+++ Records for processing
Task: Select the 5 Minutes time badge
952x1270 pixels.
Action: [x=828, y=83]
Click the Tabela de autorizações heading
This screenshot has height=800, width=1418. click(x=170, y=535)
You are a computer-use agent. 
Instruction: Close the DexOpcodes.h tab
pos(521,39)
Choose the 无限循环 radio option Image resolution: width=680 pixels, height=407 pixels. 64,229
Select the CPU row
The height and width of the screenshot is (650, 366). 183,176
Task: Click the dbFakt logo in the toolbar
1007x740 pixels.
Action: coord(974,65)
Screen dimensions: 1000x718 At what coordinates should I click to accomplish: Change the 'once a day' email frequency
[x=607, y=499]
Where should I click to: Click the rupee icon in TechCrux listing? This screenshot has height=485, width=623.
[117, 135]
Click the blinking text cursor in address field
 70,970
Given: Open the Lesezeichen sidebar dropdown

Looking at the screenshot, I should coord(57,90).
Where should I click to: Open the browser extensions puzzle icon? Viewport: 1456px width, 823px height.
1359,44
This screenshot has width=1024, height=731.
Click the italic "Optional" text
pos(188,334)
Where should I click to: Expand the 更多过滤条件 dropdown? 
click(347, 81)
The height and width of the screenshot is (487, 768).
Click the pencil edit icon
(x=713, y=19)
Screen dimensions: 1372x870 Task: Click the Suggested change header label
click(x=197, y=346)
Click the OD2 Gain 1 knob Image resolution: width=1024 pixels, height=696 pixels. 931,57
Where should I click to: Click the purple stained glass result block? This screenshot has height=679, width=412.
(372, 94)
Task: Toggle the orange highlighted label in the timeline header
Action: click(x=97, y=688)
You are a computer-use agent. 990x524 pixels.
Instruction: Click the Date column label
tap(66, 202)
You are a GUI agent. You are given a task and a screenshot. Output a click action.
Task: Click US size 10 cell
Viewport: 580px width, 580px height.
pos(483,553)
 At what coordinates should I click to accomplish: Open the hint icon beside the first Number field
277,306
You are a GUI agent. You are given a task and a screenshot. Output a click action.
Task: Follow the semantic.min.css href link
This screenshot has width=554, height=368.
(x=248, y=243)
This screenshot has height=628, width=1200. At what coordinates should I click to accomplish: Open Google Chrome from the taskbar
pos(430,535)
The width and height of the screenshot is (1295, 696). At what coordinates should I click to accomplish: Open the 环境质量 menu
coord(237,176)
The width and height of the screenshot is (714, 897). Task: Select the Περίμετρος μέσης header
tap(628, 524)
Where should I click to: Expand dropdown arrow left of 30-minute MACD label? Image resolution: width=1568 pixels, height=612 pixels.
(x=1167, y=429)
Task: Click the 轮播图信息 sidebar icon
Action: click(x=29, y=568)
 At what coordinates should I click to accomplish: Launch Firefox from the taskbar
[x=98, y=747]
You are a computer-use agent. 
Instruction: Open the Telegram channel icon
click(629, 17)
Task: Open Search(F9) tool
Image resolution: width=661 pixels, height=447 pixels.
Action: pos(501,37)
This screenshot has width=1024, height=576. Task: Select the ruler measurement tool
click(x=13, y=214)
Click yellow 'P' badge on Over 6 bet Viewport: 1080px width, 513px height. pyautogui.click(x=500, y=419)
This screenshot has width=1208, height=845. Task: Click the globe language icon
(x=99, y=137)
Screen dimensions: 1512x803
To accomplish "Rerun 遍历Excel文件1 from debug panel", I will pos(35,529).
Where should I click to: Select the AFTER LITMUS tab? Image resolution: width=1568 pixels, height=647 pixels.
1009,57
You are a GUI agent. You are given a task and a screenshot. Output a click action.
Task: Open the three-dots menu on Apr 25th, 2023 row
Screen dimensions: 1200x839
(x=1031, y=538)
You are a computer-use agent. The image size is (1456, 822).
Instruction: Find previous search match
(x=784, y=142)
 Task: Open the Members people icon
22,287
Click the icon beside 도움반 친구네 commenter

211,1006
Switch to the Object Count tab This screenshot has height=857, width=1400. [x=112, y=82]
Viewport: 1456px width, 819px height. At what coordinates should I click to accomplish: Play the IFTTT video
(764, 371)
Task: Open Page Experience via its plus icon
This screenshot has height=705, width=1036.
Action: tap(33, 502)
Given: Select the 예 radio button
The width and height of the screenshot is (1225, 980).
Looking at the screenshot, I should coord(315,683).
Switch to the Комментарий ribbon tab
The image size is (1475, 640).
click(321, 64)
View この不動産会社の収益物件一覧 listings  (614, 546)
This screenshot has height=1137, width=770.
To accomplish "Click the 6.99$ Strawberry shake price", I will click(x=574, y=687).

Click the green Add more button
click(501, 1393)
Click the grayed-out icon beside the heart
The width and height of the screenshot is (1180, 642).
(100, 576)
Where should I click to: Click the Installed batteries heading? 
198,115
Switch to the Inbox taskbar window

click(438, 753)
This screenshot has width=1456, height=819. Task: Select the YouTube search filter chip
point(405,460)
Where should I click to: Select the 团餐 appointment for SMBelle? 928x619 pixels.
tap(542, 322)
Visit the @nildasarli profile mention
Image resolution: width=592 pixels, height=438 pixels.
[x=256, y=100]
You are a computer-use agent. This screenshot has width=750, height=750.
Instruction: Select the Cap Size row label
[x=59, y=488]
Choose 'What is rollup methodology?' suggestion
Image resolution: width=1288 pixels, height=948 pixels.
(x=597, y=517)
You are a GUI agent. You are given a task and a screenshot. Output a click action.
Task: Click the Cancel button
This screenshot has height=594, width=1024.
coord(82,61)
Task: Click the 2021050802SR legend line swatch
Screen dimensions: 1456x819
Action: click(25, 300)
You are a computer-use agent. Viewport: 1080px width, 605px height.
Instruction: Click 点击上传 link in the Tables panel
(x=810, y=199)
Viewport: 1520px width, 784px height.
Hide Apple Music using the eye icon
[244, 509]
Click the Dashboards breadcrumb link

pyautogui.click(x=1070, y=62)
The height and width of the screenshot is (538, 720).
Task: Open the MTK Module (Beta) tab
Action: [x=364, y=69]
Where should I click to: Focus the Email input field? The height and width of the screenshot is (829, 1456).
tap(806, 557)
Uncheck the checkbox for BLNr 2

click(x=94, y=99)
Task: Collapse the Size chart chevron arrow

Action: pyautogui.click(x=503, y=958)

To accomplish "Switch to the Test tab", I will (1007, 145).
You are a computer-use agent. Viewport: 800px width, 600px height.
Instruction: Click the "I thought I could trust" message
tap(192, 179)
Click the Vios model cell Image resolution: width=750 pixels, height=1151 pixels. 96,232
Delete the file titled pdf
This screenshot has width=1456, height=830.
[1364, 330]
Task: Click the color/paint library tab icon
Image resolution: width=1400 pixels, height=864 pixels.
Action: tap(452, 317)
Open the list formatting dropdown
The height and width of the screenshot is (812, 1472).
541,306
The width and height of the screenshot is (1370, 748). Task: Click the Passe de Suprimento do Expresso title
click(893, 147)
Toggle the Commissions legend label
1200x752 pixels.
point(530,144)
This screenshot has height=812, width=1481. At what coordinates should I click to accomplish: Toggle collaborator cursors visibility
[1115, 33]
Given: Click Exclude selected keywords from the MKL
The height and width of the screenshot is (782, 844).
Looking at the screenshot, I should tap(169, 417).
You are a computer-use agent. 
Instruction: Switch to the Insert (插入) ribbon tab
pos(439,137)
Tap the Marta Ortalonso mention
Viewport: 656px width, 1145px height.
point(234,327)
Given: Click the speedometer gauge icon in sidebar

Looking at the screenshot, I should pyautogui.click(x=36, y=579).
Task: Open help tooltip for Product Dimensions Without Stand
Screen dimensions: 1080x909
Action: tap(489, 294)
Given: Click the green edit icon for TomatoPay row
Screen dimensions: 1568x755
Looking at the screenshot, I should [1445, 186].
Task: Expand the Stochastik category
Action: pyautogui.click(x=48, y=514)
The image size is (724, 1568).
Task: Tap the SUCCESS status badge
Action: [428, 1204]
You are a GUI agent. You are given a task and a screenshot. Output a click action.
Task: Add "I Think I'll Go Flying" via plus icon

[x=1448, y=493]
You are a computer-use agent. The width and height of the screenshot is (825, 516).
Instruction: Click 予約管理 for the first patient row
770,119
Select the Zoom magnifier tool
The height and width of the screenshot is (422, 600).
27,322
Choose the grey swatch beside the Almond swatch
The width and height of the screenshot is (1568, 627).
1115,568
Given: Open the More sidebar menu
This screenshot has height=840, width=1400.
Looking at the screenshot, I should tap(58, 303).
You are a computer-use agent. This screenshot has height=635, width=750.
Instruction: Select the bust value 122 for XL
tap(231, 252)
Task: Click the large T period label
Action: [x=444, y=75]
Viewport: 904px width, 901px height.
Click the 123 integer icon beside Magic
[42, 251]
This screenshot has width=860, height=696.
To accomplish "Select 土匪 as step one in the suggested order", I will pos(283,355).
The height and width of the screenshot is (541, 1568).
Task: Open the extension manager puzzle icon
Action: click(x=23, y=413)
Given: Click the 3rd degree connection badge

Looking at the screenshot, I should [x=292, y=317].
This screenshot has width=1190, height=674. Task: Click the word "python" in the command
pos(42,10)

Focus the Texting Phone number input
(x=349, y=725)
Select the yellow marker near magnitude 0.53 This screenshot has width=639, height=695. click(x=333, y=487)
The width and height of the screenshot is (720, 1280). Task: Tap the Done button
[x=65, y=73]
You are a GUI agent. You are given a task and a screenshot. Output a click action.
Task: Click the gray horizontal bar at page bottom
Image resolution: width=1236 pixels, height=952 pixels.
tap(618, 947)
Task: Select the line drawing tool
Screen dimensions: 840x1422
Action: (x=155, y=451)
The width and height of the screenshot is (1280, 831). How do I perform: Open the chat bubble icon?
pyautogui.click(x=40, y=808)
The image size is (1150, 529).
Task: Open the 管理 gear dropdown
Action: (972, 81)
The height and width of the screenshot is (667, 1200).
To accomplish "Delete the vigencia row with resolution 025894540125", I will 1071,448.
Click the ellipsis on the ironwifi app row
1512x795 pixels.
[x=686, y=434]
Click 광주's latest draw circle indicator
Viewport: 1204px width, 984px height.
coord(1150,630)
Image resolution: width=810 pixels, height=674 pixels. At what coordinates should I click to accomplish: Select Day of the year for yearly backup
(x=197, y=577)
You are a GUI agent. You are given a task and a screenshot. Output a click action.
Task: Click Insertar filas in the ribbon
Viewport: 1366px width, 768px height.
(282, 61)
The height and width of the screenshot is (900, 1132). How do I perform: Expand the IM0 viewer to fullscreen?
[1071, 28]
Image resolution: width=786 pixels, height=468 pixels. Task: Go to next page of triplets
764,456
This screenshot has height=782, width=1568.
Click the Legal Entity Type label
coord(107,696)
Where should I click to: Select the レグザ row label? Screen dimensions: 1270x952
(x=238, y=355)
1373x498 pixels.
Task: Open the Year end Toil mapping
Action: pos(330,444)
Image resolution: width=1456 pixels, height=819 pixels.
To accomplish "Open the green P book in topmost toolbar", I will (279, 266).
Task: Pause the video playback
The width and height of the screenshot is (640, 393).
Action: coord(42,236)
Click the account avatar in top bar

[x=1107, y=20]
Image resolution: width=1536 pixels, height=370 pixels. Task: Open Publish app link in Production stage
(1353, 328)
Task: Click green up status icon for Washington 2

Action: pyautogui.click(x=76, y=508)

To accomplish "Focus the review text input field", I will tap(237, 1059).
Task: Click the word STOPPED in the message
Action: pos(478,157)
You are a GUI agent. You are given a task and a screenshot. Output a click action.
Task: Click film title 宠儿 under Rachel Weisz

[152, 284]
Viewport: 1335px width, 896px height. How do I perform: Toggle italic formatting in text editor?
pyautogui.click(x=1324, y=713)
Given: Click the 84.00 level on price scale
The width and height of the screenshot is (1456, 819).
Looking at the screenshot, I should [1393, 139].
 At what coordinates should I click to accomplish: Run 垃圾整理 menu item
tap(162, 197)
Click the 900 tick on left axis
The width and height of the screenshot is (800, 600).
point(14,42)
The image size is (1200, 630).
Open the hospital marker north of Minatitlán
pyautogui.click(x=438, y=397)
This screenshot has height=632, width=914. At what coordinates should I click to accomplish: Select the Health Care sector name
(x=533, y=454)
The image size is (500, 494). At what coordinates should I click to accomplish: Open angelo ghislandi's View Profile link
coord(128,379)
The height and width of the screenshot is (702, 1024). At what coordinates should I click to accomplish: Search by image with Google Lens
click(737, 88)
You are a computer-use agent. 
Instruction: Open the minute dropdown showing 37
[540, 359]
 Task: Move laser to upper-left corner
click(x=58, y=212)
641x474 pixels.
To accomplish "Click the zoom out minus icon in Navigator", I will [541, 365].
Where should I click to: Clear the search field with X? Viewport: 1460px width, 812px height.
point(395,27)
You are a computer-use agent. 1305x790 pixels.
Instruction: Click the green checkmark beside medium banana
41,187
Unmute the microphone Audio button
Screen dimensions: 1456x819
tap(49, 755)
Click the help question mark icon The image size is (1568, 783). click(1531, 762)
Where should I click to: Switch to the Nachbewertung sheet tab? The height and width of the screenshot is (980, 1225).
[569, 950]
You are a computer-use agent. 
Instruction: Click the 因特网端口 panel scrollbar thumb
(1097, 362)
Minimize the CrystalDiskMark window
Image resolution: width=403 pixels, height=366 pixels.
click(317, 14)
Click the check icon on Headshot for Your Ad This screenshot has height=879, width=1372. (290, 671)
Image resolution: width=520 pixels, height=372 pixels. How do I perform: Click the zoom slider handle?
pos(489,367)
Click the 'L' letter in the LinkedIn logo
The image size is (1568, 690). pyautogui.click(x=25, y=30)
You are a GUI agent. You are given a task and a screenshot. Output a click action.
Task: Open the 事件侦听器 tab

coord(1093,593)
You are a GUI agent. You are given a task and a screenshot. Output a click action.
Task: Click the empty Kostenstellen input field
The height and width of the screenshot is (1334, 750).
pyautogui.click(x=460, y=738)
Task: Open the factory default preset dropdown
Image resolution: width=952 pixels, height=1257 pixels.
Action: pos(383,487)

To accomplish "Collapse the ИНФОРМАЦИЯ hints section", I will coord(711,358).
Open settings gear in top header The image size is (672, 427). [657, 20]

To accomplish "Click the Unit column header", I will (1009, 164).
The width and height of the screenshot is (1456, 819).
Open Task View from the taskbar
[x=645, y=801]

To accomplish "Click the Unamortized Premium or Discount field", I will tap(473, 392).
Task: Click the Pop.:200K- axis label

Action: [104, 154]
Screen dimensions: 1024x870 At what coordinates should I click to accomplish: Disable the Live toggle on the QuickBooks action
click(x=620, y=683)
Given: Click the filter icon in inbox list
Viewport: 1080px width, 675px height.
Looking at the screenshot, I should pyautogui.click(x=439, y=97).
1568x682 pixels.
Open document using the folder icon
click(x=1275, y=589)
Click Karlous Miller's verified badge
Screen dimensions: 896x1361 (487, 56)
++++++
Given task
Reproduce the items from the line with "This screenshot has height=628, width=1200." to the line with "pos(430,535)", inclusive, character for character.

Result of this task
This screenshot has height=628, width=1200. At what coordinates should I click to accomplish: Open Google Chrome from the taskbar
pos(430,535)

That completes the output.